_PROBLEM TO SOLVE_
Could you return, exactly as written, only the lines from the one holding "Task: Click the back arrow button" through the final line of the records below?

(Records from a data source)
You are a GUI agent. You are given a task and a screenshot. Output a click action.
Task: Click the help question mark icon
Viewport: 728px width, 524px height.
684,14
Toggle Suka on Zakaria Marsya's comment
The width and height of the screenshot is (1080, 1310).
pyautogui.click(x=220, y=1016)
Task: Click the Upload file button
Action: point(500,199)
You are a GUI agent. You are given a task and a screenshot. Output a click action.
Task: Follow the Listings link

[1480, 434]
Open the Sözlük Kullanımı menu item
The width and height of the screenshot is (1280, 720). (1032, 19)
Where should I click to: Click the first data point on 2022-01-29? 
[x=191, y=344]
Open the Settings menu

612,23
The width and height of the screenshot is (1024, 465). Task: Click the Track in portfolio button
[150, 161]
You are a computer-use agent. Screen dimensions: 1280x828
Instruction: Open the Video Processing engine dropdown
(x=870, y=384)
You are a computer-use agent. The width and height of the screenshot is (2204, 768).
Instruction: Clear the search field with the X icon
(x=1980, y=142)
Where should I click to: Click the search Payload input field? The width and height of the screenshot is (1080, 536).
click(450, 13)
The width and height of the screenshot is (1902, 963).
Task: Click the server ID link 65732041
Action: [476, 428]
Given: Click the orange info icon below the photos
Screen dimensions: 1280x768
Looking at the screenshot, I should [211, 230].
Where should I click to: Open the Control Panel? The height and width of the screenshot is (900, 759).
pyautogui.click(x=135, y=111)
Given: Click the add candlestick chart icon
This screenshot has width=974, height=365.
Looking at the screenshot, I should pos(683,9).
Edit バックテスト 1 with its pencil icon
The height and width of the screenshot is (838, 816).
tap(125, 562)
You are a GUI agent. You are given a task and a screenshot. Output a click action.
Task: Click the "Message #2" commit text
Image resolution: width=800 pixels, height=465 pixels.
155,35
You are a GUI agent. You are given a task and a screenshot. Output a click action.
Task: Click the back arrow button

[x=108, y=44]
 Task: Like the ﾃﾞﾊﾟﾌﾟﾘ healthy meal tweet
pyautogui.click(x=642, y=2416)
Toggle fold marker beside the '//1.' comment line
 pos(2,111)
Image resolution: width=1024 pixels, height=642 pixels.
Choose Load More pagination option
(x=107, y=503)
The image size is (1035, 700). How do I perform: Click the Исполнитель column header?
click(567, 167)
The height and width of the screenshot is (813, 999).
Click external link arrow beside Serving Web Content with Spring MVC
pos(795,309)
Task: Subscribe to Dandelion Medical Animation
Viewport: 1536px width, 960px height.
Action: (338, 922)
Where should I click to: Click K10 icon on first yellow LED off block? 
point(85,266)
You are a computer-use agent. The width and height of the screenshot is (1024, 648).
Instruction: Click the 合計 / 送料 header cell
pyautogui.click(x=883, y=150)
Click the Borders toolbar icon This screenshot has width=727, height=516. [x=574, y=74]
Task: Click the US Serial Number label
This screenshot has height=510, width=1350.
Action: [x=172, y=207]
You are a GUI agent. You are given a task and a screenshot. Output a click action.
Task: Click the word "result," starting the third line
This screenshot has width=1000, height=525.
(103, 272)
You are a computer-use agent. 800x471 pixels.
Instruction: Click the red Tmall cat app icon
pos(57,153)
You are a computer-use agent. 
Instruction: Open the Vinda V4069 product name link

_ANSWER TO THIS TASK_
Task: Click the back arrow button

[x=108, y=44]
 Task: Like the ﾃﾞﾊﾟﾌﾟﾘ healthy meal tweet
pyautogui.click(x=642, y=2416)
Toggle fold marker beside the '//1.' comment line
 pos(2,111)
Image resolution: width=1024 pixels, height=642 pixels.
Choose Load More pagination option
(x=107, y=503)
The image size is (1035, 700). How do I perform: Click the Исполнитель column header?
click(567, 167)
The height and width of the screenshot is (813, 999).
Click external link arrow beside Serving Web Content with Spring MVC
pos(795,309)
Task: Subscribe to Dandelion Medical Animation
Viewport: 1536px width, 960px height.
Action: (338, 922)
Where should I click to: Click K10 icon on first yellow LED off block? 
point(85,266)
You are a computer-use agent. The width and height of the screenshot is (1024, 648).
Instruction: Click the 合計 / 送料 header cell
pyautogui.click(x=883, y=150)
Click the Borders toolbar icon This screenshot has width=727, height=516. [x=574, y=74]
Task: Click the US Serial Number label
This screenshot has height=510, width=1350.
Action: [x=172, y=207]
You are a GUI agent. You are given a task and a screenshot. Output a click action.
Task: Click the word "result," starting the third line
This screenshot has width=1000, height=525.
(103, 272)
You are a computer-use agent. 800x471 pixels.
Instruction: Click the red Tmall cat app icon
pos(57,153)
You are a computer-use agent. 
Instruction: Open the Vinda V4069 product name link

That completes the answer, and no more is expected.